MAID IN JAPAN, a very clever and classic live album title if there ever was one, that old-school Metal fans will kick a kick out of, is a straight up single disc album. There actually is a bonus DVD, but oddly enough it is not the concert (which is also another clue that maybe it wasn’t filmed or ever intended for release as a live album) but the DVD has a ton of videos, which is cool. 11 videos from the Frontiers era to be exact. It also sports a nice eye-catching album cover with a white motif and the classic logo.

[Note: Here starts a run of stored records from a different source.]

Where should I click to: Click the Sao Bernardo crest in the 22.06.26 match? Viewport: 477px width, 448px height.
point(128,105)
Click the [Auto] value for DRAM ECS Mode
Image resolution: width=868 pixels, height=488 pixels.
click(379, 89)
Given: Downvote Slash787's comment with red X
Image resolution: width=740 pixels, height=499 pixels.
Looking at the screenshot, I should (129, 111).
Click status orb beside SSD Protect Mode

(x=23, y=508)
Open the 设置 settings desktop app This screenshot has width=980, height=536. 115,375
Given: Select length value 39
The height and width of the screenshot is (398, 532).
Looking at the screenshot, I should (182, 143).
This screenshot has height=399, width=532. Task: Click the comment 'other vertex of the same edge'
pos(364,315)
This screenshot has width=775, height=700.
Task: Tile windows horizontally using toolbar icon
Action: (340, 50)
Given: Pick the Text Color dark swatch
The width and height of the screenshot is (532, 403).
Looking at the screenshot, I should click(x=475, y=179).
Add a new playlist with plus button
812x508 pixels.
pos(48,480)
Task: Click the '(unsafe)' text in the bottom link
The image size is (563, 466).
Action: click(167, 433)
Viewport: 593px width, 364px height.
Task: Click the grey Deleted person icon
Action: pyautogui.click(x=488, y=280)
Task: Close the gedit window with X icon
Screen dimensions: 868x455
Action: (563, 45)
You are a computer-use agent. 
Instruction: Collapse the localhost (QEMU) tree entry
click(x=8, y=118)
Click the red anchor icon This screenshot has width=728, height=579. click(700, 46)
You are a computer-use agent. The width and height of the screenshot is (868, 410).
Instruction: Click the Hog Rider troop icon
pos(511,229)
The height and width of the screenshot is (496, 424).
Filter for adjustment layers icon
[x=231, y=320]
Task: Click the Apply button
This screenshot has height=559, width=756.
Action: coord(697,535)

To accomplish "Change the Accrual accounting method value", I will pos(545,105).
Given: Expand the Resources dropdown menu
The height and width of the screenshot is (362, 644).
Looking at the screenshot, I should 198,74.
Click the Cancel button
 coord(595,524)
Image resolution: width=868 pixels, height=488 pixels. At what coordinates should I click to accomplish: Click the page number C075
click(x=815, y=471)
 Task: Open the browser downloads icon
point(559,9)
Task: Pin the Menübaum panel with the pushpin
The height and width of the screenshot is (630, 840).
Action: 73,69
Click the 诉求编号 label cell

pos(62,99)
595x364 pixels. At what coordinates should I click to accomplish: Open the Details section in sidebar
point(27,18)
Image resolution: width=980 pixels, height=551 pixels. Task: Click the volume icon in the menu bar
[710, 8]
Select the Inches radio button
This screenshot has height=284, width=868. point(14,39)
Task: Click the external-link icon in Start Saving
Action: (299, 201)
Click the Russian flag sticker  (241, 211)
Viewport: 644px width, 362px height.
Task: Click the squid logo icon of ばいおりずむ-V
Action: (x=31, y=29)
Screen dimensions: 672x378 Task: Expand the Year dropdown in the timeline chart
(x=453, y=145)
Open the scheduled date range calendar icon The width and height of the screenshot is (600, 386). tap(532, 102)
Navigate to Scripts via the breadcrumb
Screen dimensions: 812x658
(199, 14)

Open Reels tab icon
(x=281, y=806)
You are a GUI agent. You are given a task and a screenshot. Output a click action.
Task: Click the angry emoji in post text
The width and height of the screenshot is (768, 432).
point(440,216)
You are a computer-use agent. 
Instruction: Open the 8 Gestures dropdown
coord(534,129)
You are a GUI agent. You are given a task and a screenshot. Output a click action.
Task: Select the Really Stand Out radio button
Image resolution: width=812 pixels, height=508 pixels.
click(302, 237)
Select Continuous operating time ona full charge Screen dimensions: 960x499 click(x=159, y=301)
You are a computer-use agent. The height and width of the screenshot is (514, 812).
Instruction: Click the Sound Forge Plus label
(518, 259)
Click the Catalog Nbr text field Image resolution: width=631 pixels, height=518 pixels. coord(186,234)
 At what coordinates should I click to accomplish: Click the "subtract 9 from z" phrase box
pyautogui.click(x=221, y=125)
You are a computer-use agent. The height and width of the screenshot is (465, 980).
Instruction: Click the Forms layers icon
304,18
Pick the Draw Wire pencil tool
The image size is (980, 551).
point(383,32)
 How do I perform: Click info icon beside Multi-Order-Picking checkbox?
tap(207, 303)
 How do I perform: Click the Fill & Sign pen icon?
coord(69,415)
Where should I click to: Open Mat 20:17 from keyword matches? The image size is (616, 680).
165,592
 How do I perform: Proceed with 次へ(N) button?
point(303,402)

As you might have guessed from the sub-title the band play FUTURE WORLD and add five other tracks, mostly recent stuff, making this a 15 cut, 74-minute album. What I appreciate is that, aside from the obvious exceptions of the Future world songs, there is very little crossover from the other live album. It is the second time the band has recorded a live album in Japan, which is a bit of a stronghold for the band. The album just starts off the top and plays the album in the album sequence with lots and lots of audience participation. What struck me is how well the songs hold up even 30 years later. In the live environment they have a bit more kick to them as well.
Pretty Maids have always achieved that nice balance of being a heritage band with a classic and loved 80’s album and being contemporary with lots of current records which are just as good or better than their 80’s material. MAID IN JAPAN captures this duality very nicely in the live environment.